Knowing how we ‘feel’ about terrorism is not the same as knowing what to do in the event of an attack
How best to respond to terrorism represents a complex challenge. Generalising or glossing over those aspects known to be particularly difficult has been criticised by some as morally objectionable. At a more fundamental level, and despite recent well-intentioned initiatives from government, questions remain about how adequately school students are being equipped to react if the unthinkable happens to them?
Recent publications and campaigns concerning what to do if confronted by marauding terrorists such as Run-Hide-Tell (a message delivered in America as Run-Hide-Fight) invariably raise thoughtful questions amongst the students I meet. What do you do when running isn’t an option, when hiding isn’t feasible and telling cannot guarantee rapid resolution (however gallant and prompt responders may be)? Here, it is informative to consider examples from recent history. At the Bataclan nightclub incident in Paris (November 2015), some who hid, or did not run far enough, were shot. On the Thalys train (August 2015), those who had nowhere to ‘run and hide’ overpowered the armed attacker, and survived. To truly aid decision-making under conditions of uncertainty, a deeper understanding of available options — and attendant limitations — is essential.

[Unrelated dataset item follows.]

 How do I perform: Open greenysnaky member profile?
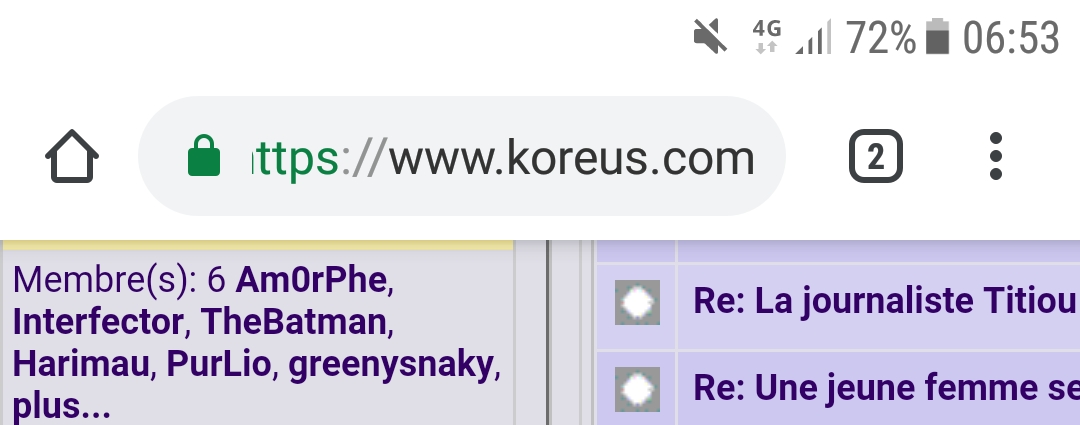pyautogui.click(x=391, y=365)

In late 2015, I spoke to a sixth-form group in the wake of the Paris attacks. Much time was spent discussing the benefits of running-away, not standing with a ‘selfie’-taking crowd and of having a plan for maintaining (or re-establishing) contact with friends and family. This prompted questions including:
- how far to run?
- what if a companion couldn’t or wouldn’t run?

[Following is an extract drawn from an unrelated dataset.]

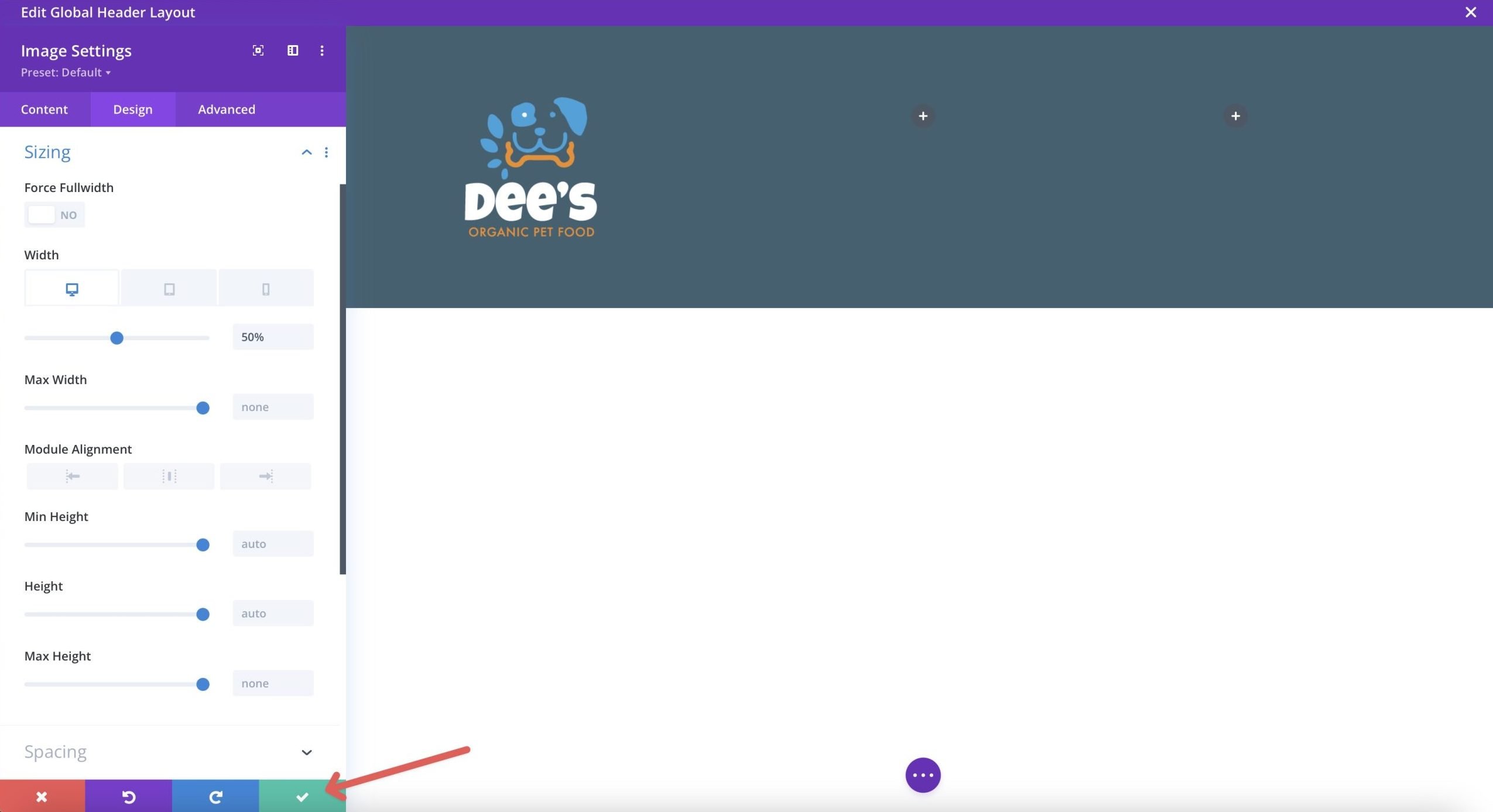Click the cancel X button
1493x812 pixels.
pyautogui.click(x=41, y=796)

- what if a terrorist shouted at you to stop running?
- what if shots could be heard but not seen?
- and, as noted recently in London’s Oxford Street (a false alarm that led to panic in the street), what if people were running but it was not obvious why?

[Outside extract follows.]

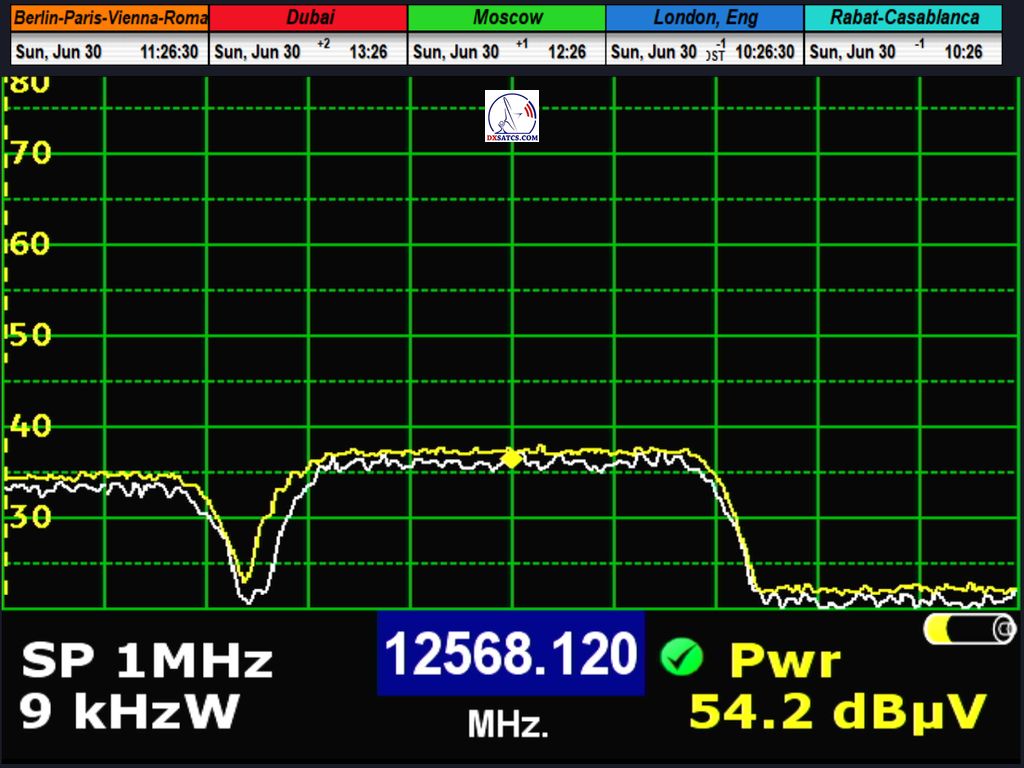
Task: Click the yellow Pwr label
Action: tap(785, 660)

On Bastille Day, 2016, two of the girls to whom I spoke were in Nice. As the moving vehicle attack commenced, they were on the boulevard where 86 people would be murdered.
Having already considered what risk-taking and survival meant to them, they ran: without hesitation, without doubt but with acute awareness of what was needed to make the best of a bad situation. They kept running and survived. As sensible and resourceful young women, this would probably have been their priority in any case. However, in extreme circumstances, people can be unsure about how to react, simply follow the crowd or submit to debilitating decision inertia – the failure to recognise existing experience has just been overtaken by events. Those able to process information rapidly, and act accordingly, will therefore possess a distinct advantage when vital decisions need to be made.
When considering what we tell those with enquiring minds, and to what ends, we have a duty to expose terrorism-related risks comprehensively. Developing hypotheticals, as described above, allows concerns to be addressed coherently; even when the problems under consideration are subject to differing world views.
In terms of unexpected exposure to terrorism, circumventing questions because the answers are unpalatable is neither credible nor morally defensible … and ultimately, it risks placing young people at a serious disadvantage when it matters most.
Adrian Dwyer OBE MSc PhD MInstRE MIExpE
Adrian is a former bomb disposal officer. His PhD thesis considered how perceptions of risk influence decision-making. He has had a close association with independent education since the 1980s and writes on a number of terrorism-related topics.